— begin —

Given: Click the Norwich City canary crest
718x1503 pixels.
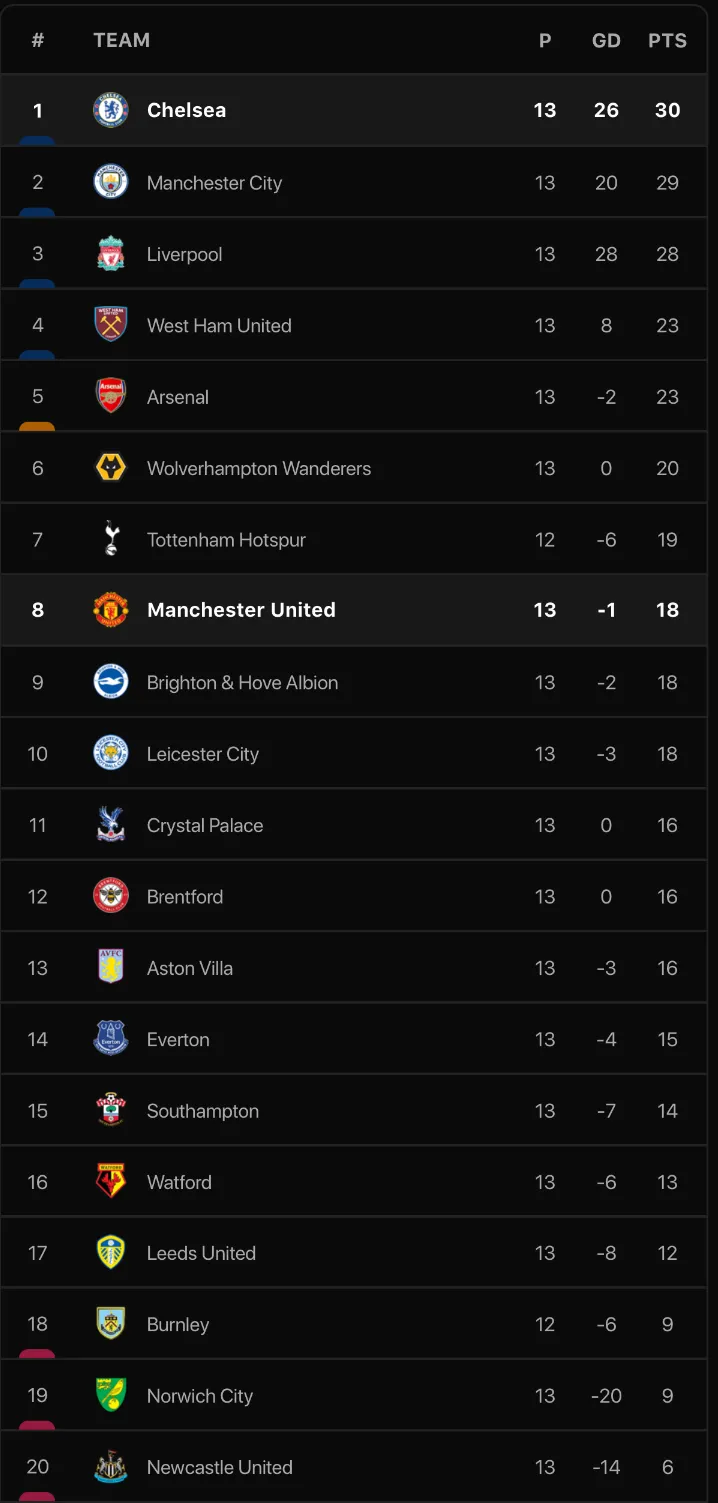Looking at the screenshot, I should click(x=110, y=1396).
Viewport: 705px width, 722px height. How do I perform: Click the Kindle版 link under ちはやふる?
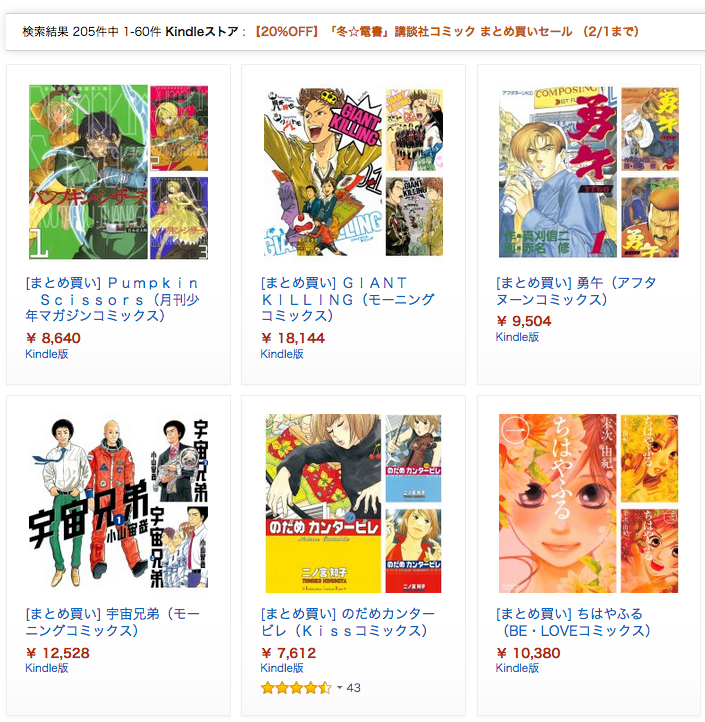[517, 668]
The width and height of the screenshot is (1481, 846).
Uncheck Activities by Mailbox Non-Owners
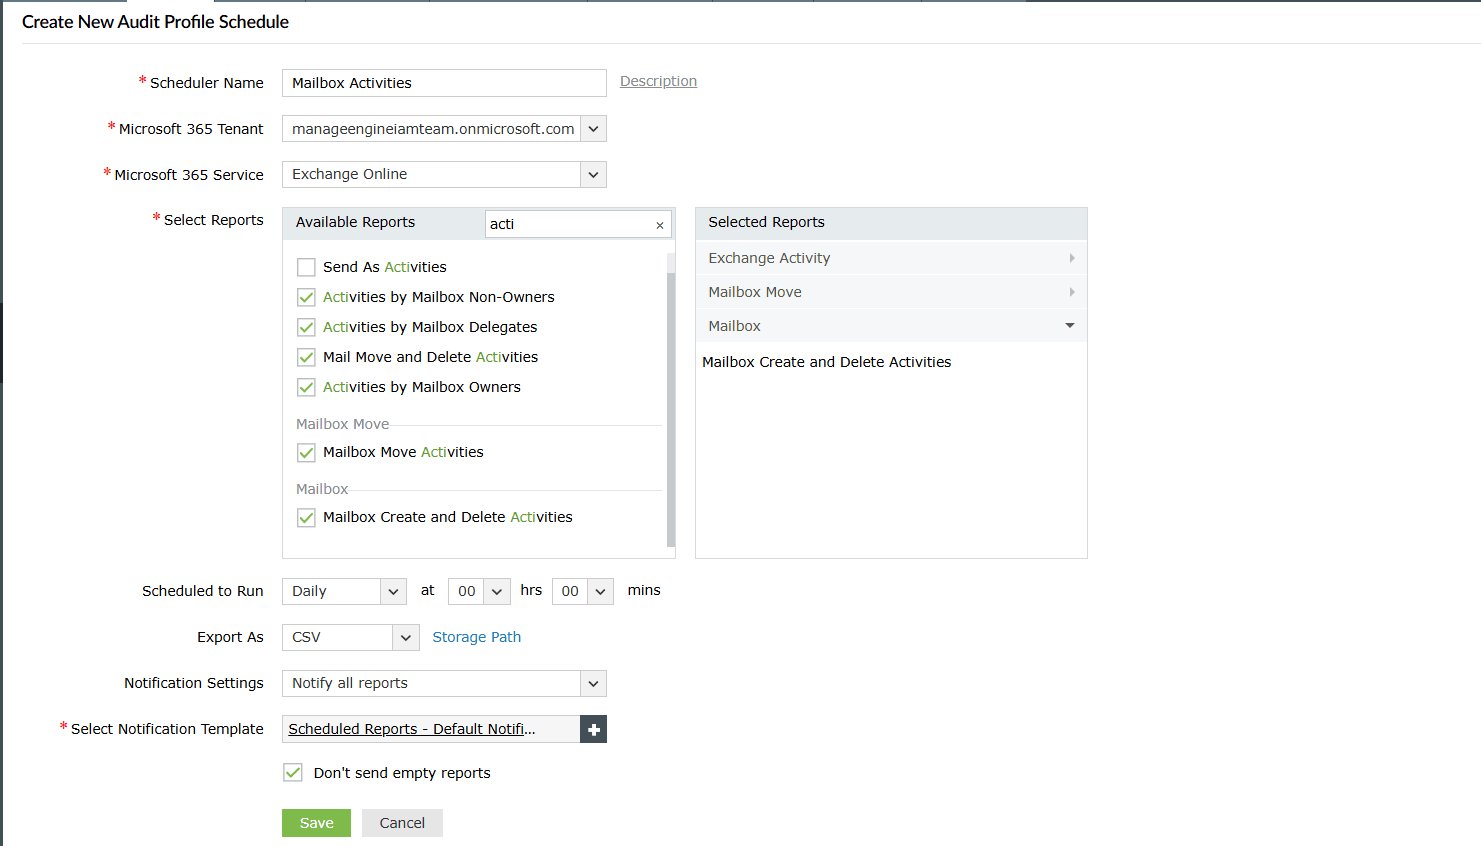[x=306, y=297]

— end —

Convert the stretch from the line containing "Viewport: 705px width, 722px" through the end of the records into a Markdown table with columns Row and Line. Number each line, skip blank lines, and leave the pictures out.

Written solution.
| Row | Line |
|---|---|
| 1 | Viewport: 705px width, 722px height. How do I perform: Click the Kindle版 link under ちはやふる? |
| 2 | [517, 668] |
| 3 | The width and height of the screenshot is (1481, 846). |
| 4 | Uncheck Activities by Mailbox Non-Owners |
| 5 | [x=306, y=297] |